Experimental program
Comparison scheme
Effect test

Embodiment 1

[0072] The preparation of embodiment 1 HEV-gene recombinant antigen coated plate

[0073] Source of HEV-gene recombinant antigen: purchased from Shanghai Biji Biotechnology Co., Ltd.

[0074] Proceed as follows:

[0075] (1) Print the barcode on the coated microporous reaction plate frame, and draw a red marking line on the raised part on the right side of the plate;

[0076] (2) After dissolving the HEV gene recombinant antigen in the coating buffer, soak the solid phase material and let it stand for 20 to 30 hours; wherein, the coating buffer is 0.05-0.1MpH8.0 (±0.2) PBS, and the coating The volume is 100 μL / well buffer solution, wherein, the buffer solution contains: 0.005-0.05% SDS; the coating working solution is added HEV gene recombinant antigen (150-400ng / mL) and 0.05%-0.5% (volume ratio) Antigen protection agent (β-mercaptoethanol) coating buffer; then add 100 μl / well into the microwell, let it stand at room temperature for 20-30 hours, and pay attention to prevent ...

Embodiment 2

[0081] The preparation of embodiment 2 europium markers

[0082] Source of mouse anti-human IgG monoclonal antibody: purchased from Beijing Xieshun Biotechnology Development Center

[0083] (1) Adjust the mouse anti-human IgG monoclonal antibody to 2.5mg / mL with ultrapure water, and dialyze overnight with a certain volume (1-5L) of dialysis solution 1 at a temperature of 20-25°C; It is 0.1mol / L, pH8.1±0.2 sodium bicarbonate buffer.

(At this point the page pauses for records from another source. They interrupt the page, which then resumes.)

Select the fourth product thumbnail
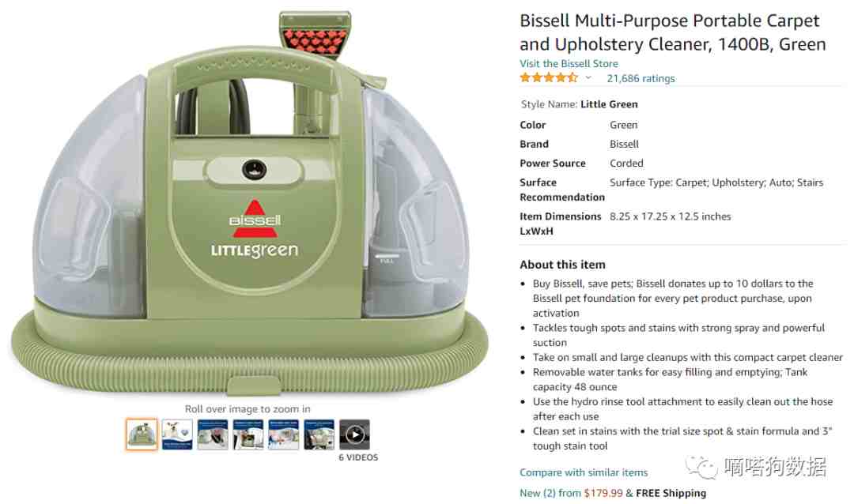Viewport: 854px width, 504px height. 248,434
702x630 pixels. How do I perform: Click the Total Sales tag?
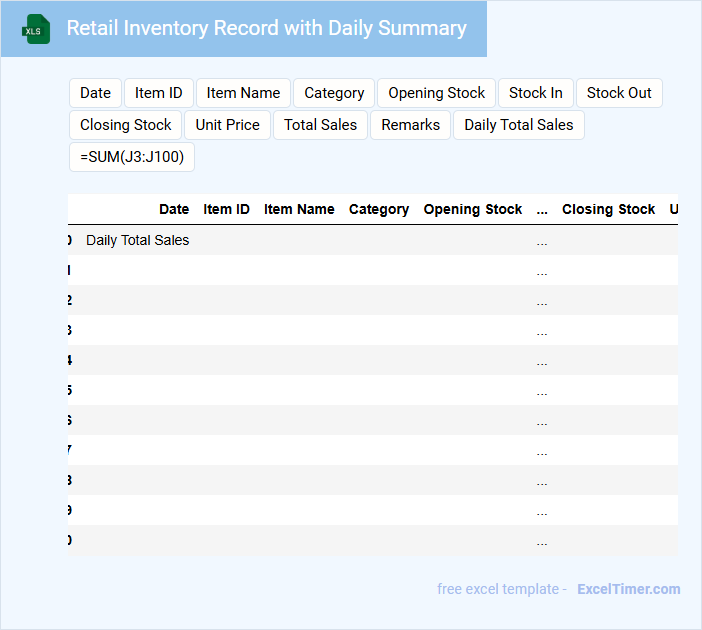(x=320, y=125)
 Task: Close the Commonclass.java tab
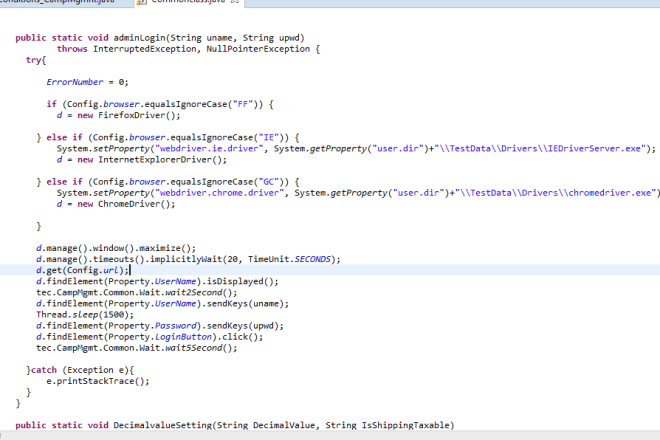(235, 3)
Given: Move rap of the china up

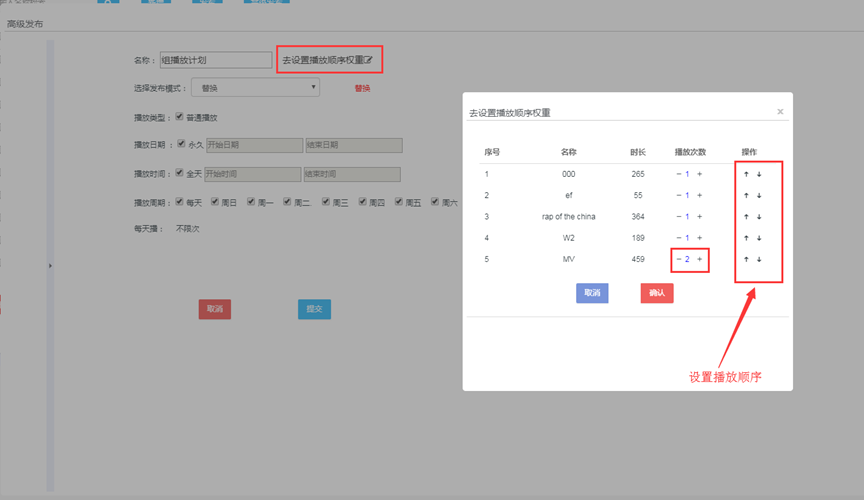Looking at the screenshot, I should point(745,216).
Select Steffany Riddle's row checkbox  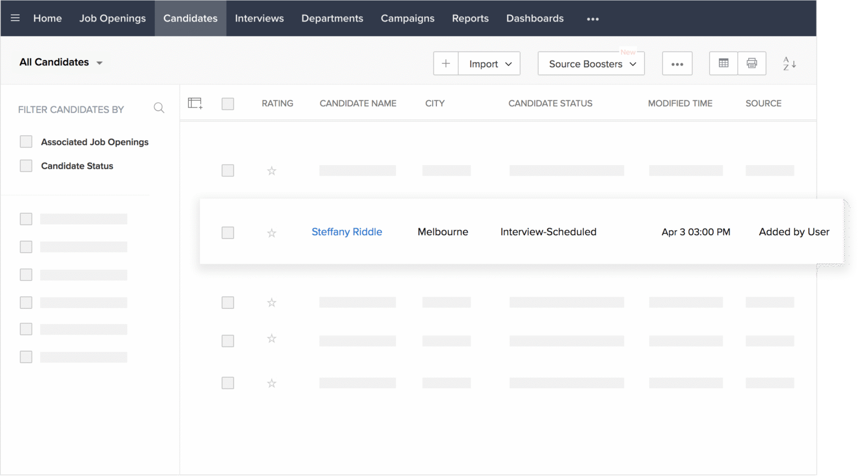click(x=228, y=232)
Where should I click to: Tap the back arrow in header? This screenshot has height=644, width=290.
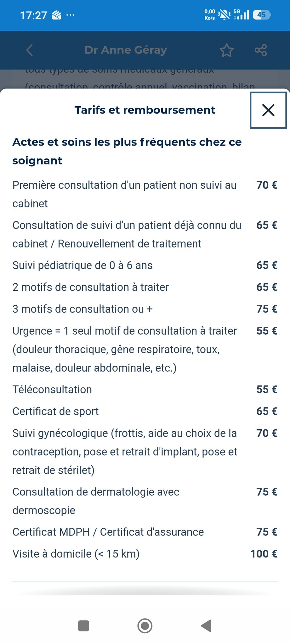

[0084] The dialysis time is 24h±2h, and the liquid is changed twice with an interval of more than 3 hours; after that, the dialysis solution 2 is used in the temperature range of 20-25°C; the dialysis buffer 2 is 0.1mol / L, pH 9.4± 0.2 CBS buffer. Dialyze for 24h±2h, change the medium twice, the time interval is more than 3 hours, and change the medium after get off work, and then dialyze overnight.

[0085] (2) At room temperature, according to the standard europium ratio of 1:3 (europium: protein), Eu-DTTA was completely dissolved in purified ...

Embodiment 3

[0087] Embodiment 3 detection application of hepatitis E IgG antibody

[0088] (1) Preparation of reagents

[0089]Mix 40mL concentrated lotion [Tris-HCl-NaCl (pH8.3±0.2) solution containing 0.2-1.0% Tween 20, diluted 40 times before use] and 960mL deionized water or distilled water in a clean lotion bottle , as a working cleaning solution.

[0090] Balance the negative and positive controls, sample diluent, analysis buffer, required number of microwell reaction strips and samples to be tested in the kit to 18-28°C), shake and mix the liquid reagents.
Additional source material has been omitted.